[PROBLEM REQUIREMENTS]: Take the records below and print them verbatim up to and including the line that carries "Given: Click the settings gear icon in header".

[MATERIAL FOR THIS TASK — start]

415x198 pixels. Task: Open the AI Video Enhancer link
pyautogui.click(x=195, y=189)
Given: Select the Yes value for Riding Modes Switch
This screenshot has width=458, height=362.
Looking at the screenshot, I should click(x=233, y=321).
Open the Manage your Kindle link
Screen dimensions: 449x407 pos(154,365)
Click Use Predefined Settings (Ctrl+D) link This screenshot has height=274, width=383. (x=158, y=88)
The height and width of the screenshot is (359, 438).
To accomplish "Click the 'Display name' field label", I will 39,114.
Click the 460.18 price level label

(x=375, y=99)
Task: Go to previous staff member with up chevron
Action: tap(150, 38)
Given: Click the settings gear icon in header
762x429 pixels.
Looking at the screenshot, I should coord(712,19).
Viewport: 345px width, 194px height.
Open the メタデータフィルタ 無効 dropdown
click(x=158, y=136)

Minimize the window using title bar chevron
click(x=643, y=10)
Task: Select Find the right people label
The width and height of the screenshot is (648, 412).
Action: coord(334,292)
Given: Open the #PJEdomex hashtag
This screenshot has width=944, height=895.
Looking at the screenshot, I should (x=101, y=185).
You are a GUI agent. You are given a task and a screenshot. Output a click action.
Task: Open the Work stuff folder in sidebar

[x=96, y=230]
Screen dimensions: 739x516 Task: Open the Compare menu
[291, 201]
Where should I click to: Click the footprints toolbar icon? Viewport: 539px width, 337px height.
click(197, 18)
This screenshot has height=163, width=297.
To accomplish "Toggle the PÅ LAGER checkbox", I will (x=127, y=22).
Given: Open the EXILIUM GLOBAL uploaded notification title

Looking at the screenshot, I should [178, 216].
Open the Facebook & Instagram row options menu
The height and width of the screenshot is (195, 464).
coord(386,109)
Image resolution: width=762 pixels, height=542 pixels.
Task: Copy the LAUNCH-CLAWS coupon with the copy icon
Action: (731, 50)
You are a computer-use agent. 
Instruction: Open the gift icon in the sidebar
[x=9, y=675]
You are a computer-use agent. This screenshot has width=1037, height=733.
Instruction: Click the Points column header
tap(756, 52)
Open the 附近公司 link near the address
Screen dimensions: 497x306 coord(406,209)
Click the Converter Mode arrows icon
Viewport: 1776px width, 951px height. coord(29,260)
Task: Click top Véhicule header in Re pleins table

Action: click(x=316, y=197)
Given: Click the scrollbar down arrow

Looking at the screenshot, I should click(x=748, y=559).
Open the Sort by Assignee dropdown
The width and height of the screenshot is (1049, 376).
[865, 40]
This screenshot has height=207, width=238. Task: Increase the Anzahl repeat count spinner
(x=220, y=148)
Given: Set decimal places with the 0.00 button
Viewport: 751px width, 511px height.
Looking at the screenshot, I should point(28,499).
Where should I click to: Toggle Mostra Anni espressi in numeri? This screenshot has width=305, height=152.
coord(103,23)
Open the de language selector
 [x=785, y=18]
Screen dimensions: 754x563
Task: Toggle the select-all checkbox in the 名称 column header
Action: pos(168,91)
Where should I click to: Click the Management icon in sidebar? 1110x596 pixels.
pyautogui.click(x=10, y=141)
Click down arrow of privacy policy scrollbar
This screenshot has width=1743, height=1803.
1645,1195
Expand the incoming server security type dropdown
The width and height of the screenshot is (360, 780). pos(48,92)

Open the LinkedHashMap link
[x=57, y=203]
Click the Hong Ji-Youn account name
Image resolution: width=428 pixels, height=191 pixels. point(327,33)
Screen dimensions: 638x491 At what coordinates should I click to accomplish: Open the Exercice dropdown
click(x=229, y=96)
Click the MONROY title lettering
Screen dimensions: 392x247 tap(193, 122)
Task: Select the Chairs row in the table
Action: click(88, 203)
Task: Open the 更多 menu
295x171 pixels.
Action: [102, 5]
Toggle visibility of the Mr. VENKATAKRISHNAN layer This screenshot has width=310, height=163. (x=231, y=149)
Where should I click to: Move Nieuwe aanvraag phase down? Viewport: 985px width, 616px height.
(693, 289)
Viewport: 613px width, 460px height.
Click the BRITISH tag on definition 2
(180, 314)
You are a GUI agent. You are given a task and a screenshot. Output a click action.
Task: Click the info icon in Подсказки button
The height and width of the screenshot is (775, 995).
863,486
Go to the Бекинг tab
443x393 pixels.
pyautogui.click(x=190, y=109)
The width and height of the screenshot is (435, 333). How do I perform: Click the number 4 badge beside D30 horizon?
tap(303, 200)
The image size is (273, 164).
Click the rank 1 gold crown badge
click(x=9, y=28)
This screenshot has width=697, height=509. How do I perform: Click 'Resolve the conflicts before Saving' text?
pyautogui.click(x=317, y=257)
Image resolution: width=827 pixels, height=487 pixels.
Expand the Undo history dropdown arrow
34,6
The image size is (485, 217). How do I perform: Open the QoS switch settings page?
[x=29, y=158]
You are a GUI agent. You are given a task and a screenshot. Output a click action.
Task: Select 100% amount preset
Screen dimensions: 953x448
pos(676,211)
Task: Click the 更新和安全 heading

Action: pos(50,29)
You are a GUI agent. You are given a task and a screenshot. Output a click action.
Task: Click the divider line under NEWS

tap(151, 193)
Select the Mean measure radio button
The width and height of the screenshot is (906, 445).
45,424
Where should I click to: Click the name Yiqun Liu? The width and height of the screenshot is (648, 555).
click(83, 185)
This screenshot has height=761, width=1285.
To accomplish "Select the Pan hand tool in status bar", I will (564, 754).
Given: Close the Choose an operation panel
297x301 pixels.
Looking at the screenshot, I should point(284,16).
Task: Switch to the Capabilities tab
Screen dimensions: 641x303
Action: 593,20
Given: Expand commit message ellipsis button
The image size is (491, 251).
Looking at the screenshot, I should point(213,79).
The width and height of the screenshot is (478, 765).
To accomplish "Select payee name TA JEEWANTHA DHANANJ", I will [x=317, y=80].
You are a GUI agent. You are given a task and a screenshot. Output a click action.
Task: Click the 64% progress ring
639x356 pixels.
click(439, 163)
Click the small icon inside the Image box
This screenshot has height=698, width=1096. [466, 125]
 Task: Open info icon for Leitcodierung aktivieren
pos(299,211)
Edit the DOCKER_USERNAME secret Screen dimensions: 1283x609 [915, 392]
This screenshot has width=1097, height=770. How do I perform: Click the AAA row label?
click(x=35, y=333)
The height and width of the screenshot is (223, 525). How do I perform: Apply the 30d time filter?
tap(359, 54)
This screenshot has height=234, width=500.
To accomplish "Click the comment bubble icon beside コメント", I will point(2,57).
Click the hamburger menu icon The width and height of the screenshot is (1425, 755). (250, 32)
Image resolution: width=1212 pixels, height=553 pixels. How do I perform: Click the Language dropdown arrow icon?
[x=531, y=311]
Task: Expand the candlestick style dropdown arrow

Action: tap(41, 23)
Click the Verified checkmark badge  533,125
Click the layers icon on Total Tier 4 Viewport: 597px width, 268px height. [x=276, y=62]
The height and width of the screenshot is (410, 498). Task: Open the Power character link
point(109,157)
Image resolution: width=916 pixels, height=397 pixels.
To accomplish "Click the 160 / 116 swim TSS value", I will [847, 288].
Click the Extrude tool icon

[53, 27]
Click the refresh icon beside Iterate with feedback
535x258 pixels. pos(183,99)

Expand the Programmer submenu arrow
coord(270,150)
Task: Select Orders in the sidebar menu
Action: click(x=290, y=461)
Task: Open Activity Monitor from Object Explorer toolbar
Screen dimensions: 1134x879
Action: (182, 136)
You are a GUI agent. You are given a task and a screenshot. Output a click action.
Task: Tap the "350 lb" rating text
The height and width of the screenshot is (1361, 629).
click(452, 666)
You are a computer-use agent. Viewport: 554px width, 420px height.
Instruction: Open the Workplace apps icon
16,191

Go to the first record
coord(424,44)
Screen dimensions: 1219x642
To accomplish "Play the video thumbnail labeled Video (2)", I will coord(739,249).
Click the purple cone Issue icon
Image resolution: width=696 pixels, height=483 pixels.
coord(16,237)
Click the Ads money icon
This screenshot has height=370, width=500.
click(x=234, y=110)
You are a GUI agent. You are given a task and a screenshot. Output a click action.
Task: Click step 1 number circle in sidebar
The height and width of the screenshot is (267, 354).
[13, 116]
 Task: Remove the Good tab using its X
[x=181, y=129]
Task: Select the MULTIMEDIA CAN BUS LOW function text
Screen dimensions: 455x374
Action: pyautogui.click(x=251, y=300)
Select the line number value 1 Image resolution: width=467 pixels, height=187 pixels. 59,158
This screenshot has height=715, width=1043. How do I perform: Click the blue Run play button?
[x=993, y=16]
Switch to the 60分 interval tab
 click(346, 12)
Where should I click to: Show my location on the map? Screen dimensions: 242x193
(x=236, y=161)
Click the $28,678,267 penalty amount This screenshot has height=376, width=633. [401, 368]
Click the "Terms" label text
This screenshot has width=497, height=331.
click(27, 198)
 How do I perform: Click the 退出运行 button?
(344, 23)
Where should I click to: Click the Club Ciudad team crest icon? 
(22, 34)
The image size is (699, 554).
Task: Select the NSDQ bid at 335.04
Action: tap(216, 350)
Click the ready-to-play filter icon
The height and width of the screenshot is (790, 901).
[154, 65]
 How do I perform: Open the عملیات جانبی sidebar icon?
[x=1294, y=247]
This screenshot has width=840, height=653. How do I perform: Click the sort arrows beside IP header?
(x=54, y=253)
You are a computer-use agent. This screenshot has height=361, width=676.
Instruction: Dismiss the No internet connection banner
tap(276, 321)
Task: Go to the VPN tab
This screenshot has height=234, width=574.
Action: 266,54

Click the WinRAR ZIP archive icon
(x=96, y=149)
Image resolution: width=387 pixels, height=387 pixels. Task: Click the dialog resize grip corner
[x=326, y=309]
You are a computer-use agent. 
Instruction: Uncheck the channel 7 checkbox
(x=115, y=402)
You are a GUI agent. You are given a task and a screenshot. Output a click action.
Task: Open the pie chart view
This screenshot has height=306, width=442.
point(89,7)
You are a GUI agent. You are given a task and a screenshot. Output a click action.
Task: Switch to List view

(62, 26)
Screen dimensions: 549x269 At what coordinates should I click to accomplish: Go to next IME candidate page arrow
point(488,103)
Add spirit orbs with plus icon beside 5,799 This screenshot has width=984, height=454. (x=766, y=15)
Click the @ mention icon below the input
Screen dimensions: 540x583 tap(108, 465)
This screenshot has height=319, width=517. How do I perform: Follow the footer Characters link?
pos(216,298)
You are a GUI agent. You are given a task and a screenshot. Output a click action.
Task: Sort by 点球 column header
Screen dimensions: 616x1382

[MATERIAL FOR THIS TASK — finish]

[RESULT]:
415x198 pixels. Task: Open the AI Video Enhancer link
pyautogui.click(x=195, y=189)
Given: Select the Yes value for Riding Modes Switch
This screenshot has width=458, height=362.
Looking at the screenshot, I should click(x=233, y=321).
Open the Manage your Kindle link
Screen dimensions: 449x407 pos(154,365)
Click Use Predefined Settings (Ctrl+D) link This screenshot has height=274, width=383. (x=158, y=88)
The height and width of the screenshot is (359, 438).
To accomplish "Click the 'Display name' field label", I will 39,114.
Click the 460.18 price level label

(x=375, y=99)
Task: Go to previous staff member with up chevron
Action: tap(150, 38)
Given: Click the settings gear icon in header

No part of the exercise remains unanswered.